> [任务内容]:
A. 请列出这篇Hadoop安装教程在"一、前期的准备"部分下的全部编号小标题。
B. 请接着这篇Hadoop安装教程最后一行往下写。

一、前期的准备
1、安装环境的准备
ip地址的配置等参考地点
2、查看centos的位数
[root@CDHnode1 ~]# file /bin/ls
/bin/ls: ELF 64-bit LSB executable, x86-64, version 1 (SYSV), dynamically linked (uses shared libs), for GNU/Linux 2.6.32, BuildID[sha1]=3d705971a4c4544545cb78fd890d27bf792af6d4, stripped
3、解压hadoop并设置软链
[root@CDHnode1 hadoop-2.6.0-cdh5.4.5]# ln -sf /home/hadoopcdh/soft/hadoop-2.6.0-cdh5.4.5 /opt/hadoop
4、hosts的映射文件
[root@CDHnode1 ~]# vi /etc/hosts
192.168.146.189 CDHnode1
5、准备Hadoop专用用户和组
[root@CDHnode1 ~]# groupadd hadoop
[root@CDHnode1 ~]# useradd -g hadoop hadoop
[root@CDHnode1 ~]# passwd hadoop
Changing password for user hadoop.
New password:
BAD PASSWORD: The password is shorter than 8 characters
Retype new password:
passwd: all authentication tokens updated successfully.
二、ssh的安装
1、切换到hadoop下
[root@CDHnode1 ~]# su hadoop
[hadoop@CDHnode1 root]$ cd
[hadoop@CDHnode1 ~]$ pwd
/home/hadoop
2、开始创建并生成目录
创建.ssh目录,生成密钥
[hadoop@CDHnode1 ~]$ mkdir .ssh
[hadoop@CDHnode1 ~]$ ssh-keygen -t rsa
Generating public/private rsa key pair.
Enter file in which to save the key (/home/hadoop/.ssh/id_rsa):
Enter passphrase (empty for no passphrase):
Enter same passphrase again:
Your identification has been saved in /home/hadoop/.ssh/id_rsa.
Your public key has been saved in /home/hadoop/.ssh/id_rsa.pub.
The key fingerprint is:
f0:fe:1c:b4:f8:66:ec:14:69:b2:4a:bf:6c:f0:fa:11 hadoop@CDHnode1
The key's randomart image is:
+--[ RSA 2048]----+
| |
| |
| . |
| o . |
| E = |
| .. B o |
| .o=.+ |
| . +o*+. |
| o+=== |
+-----------------+
切换到.ssh目录下,进行查看公钥和私钥
[hadoop@CDHnode1 ~]$ cd .ssh
[hadoop@CDHnode1 .ssh]$ ls
id_rsa id_rsa.pub
将公钥复制到日志文件里
[hadoop@CDHnode1 .ssh]$ cp id_rsa.pub authorized_keys
[hadoop@CDHnode1 .ssh]$ ls
authorized_keys id_rsa id_rsa.pub
退回到/home/hadoop/,来赋予权限
[hadoop@CDHnode1 .ssh]$ cd ..

> [已知信息]:

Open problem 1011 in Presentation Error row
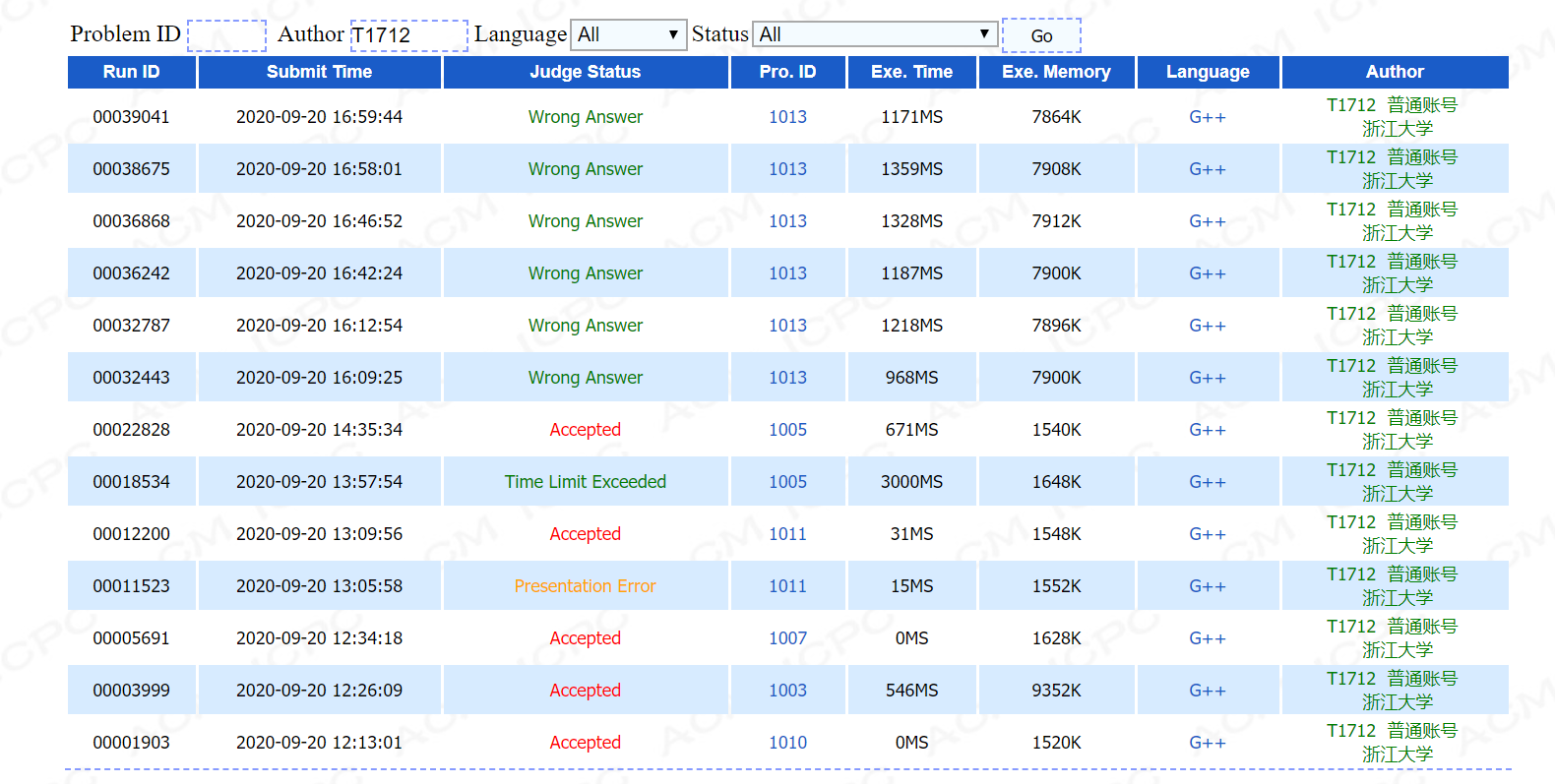1555x784 pixels. click(x=787, y=586)
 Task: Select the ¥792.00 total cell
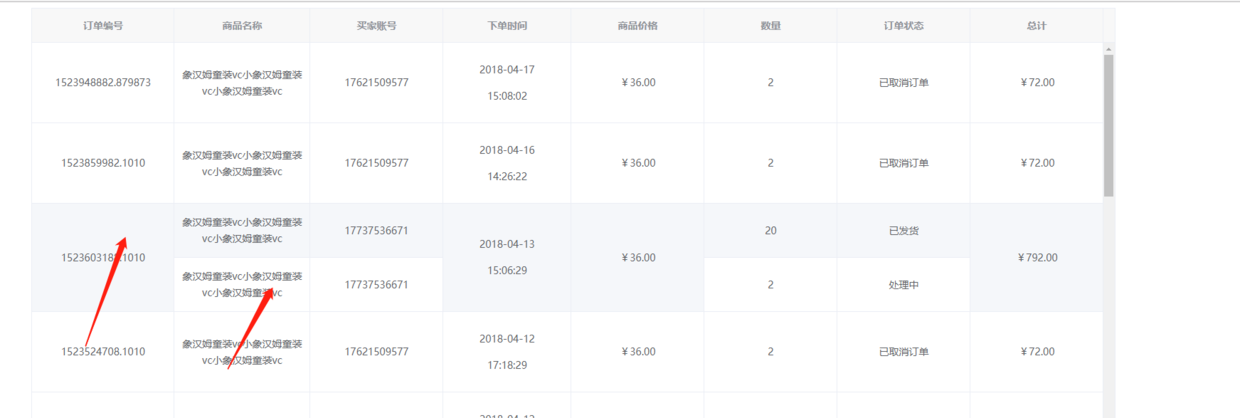pos(1036,258)
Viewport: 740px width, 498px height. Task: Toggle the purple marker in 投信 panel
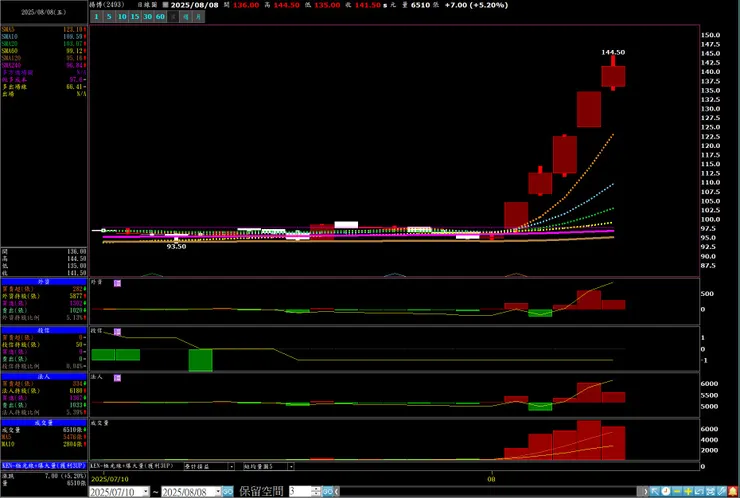pyautogui.click(x=118, y=332)
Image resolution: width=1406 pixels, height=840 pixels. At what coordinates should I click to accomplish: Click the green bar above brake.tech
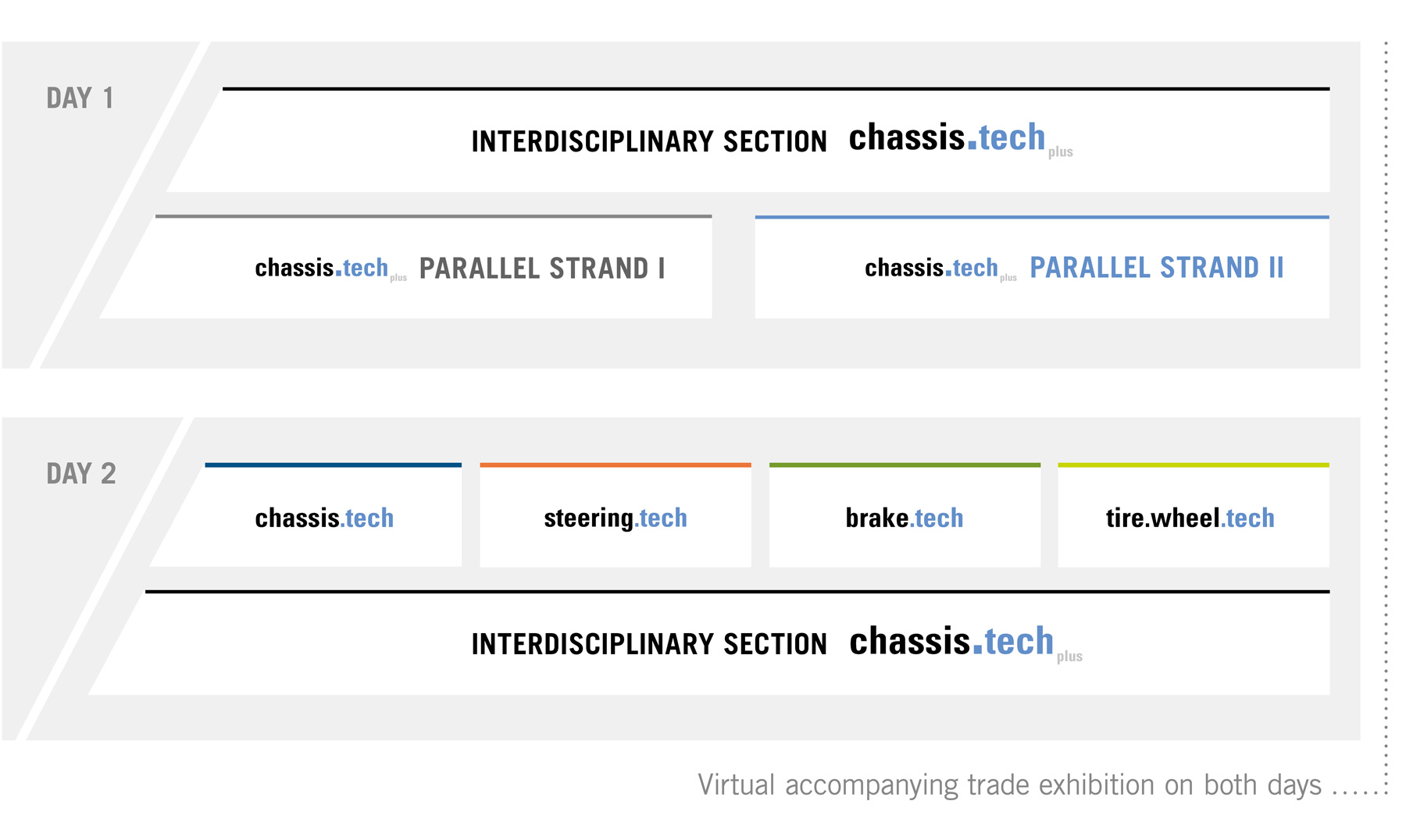click(905, 465)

> [各题答案]:
A.
1、安装环境的准备
2、查看centos的位数
3、解压hadoop并设置软链
4、hosts的映射文件
5、准备Hadoop专用用户和组

B.
[hadoop@CDHnode1 ~]$ pwd
/home/hadoop
[hadoop@CDHnode1 ~]$ chmod 700 .ssh
[hadoop@CDHnode1 ~]$ chmod 600 .ssh/*
3、切换到root用户下,安装ssh插件(openssh)
[hadoop@CDHnode1 ~]$ su root
Password:
[root@CDHnode1 hadoop]# yum -y install openssh-clients
切换到/home/hadoop/,测试ssh无密码访问
[root@CDHnode1 hadoop]# su hadoop
[hadoop@CDHnode1 ~]$ ssh cdhhadoop
The authenticity of host 'cdhhadoop (192.168.146.189)' can't be established.
ECDSA key fingerprint is dc:c3:a8:6a:ac:10:63:15:43:52:51:ce:c9:9b:40:7d.
Are you sure you want to continue connecting (yes/no)? yes
Warning: Permanently added 'cdhhadoop,192.168.146.189' (ECDSA) to the list of known hosts.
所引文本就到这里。